Working with Filters

Filters let you slice and dice you data in powerful ways. These are useful when you want to narrow the dataset you're working with by either measures or dimensions.

For example, you are trying to visualize new user signups, but only want to see signups from a particular ad campaign. You would then drag your campaign column to the filter box and set the value input on the right hand side to the relevant campaign name. Or you might want to see a list of employees making above a certain salary and compare that to sales data.

filter

Above, we see an example of a dataset with an additional filter. The filter narrows down the total number of comments our website has received to reflect only comments with a score equal to 7.

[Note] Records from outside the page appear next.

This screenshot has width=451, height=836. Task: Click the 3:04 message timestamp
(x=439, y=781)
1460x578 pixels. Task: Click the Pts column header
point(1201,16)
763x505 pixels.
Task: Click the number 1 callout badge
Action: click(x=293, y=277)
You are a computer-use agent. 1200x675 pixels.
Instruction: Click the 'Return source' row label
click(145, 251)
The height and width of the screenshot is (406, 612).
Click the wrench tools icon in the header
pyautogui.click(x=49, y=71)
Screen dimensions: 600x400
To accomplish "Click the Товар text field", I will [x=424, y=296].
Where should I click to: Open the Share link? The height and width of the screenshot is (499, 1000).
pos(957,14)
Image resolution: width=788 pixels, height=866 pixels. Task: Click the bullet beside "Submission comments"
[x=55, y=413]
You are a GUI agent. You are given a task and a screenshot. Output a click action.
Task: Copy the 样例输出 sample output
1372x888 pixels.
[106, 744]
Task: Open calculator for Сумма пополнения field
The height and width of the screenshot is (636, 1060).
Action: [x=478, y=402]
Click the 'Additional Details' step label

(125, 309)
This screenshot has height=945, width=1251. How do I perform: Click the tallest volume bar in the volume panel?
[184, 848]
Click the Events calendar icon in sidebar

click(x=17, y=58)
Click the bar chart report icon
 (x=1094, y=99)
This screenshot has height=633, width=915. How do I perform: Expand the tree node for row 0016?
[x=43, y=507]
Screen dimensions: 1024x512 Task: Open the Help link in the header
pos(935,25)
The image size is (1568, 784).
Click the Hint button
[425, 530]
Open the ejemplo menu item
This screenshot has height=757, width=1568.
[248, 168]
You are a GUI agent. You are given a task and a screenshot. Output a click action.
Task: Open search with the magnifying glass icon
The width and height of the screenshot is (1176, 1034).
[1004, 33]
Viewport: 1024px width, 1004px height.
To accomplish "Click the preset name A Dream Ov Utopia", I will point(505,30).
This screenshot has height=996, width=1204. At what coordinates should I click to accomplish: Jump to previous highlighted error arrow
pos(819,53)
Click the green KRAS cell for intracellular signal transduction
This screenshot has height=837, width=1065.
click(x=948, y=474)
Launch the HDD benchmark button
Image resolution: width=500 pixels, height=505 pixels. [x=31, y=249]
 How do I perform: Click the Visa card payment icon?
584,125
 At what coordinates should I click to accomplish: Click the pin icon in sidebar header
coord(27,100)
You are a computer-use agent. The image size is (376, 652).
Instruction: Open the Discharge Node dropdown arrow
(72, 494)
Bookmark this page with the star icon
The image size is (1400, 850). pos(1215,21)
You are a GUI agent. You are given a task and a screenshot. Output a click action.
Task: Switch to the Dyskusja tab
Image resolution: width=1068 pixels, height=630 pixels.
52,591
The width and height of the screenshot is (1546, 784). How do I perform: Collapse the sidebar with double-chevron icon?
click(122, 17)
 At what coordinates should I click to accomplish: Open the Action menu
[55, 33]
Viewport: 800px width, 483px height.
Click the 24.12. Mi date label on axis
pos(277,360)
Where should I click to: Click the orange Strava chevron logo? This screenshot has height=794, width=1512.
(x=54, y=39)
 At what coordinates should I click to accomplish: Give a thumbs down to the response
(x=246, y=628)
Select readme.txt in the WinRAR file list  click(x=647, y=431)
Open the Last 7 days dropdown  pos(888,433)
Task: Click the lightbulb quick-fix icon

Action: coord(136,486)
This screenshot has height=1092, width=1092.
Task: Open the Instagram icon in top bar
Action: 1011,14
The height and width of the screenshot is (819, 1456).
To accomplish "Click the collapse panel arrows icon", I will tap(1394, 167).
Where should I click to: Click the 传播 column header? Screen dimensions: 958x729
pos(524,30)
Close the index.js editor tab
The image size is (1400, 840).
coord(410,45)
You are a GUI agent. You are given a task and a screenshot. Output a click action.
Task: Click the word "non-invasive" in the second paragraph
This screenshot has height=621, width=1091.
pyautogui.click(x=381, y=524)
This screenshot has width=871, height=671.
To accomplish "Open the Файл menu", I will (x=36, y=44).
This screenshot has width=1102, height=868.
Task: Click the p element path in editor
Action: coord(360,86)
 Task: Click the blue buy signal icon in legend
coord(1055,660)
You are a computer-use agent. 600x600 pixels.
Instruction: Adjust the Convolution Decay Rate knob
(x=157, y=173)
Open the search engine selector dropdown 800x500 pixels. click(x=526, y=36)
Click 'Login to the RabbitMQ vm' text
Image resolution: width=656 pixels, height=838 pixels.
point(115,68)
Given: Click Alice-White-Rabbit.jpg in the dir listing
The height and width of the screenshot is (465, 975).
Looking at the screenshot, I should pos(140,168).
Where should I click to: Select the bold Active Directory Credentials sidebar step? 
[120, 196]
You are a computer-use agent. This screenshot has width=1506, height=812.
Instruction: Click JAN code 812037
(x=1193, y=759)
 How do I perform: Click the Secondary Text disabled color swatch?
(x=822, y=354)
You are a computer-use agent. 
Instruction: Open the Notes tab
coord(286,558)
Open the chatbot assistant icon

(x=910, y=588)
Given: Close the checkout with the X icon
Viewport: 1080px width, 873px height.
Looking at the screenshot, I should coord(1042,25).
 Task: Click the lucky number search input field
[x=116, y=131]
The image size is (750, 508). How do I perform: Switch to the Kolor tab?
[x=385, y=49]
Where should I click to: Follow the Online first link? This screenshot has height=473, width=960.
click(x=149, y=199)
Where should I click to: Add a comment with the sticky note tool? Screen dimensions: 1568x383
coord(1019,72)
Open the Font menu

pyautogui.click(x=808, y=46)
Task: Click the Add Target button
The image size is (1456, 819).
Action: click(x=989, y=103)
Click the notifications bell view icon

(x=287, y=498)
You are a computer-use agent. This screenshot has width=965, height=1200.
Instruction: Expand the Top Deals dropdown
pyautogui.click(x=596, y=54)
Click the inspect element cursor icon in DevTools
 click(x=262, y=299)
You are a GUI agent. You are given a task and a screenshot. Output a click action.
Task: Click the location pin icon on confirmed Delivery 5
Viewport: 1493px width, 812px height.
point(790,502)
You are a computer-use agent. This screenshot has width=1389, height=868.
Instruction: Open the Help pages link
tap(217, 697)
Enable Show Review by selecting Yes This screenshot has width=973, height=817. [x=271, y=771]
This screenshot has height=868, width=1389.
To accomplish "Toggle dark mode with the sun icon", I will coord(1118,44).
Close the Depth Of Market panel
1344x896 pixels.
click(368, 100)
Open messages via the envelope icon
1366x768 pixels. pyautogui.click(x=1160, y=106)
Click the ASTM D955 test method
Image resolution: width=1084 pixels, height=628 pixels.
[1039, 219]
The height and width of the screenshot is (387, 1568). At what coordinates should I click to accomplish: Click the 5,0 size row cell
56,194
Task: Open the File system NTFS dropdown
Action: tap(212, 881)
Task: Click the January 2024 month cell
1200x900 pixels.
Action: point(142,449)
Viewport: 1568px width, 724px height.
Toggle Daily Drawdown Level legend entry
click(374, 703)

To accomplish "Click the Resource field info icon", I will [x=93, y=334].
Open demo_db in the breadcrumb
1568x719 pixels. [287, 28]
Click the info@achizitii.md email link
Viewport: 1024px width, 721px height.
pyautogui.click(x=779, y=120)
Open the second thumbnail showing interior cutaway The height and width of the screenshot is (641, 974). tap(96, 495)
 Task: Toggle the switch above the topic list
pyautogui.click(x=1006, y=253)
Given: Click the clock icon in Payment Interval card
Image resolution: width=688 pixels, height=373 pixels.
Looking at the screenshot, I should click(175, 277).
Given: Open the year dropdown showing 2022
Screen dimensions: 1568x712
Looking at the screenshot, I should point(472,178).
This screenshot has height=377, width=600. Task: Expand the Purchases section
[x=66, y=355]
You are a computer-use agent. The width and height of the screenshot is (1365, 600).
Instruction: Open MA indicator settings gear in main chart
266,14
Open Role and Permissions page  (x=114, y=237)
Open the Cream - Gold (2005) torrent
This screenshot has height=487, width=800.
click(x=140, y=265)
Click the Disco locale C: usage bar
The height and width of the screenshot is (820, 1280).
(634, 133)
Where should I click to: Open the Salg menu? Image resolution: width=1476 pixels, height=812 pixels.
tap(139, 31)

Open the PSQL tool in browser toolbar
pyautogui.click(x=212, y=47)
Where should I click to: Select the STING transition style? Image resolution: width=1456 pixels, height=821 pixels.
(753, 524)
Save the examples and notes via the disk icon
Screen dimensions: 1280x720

Alternatively, we could filter our our comments by their score using a wide selection of operators.

operators

In order from top to bottom, these operators are:

  1. Equal to
  2. Less than
  3. Greater than
  4. Not equal to
  5. Greater than and equal to
  6. Less than and equal to
  7. Like

The "Like" Operator

The "like" operator refers to The LIKE condition in SQL. It lets you use wildcards in the WHERE clause of a SQL statement so you can perform pattern matching. The two valid patterns for LIKE use the symbols _ or %.

The % symbol allows you to match any string of any length (including zero length).

Examples:

Jackie% would find any string that begins with "Jackie" and %bob% would find any string that contains the characters "bob"

The _ symbol lets you match on one character.

Examples

1332_ would return all order numbers beginning with 1332. So,

13324 13325 13326 etc.

.

like picture

Here we are searching for posts to our website that contain the string "Awesome"


Multiple Filters

You can add as many filters as you'd like to any given dataset.

multiple filters

Here is a second filter that has yet to be populated with data.

*Note: Before you add a subsequent filter, the previous filter needs to contain data.

Under the Hood

When you create a filter using Chartio's visual UI, you are adding a WHERE clause to the SQL query being generated in the background.

When you add multiple filters in visual mode, you are adding multiple WHERE clauses connected by an "And" operator. Chartio does not yet support the use of the "Or" operator to join multiple WHERE clauses. However, you can always add it directly in raw SQL.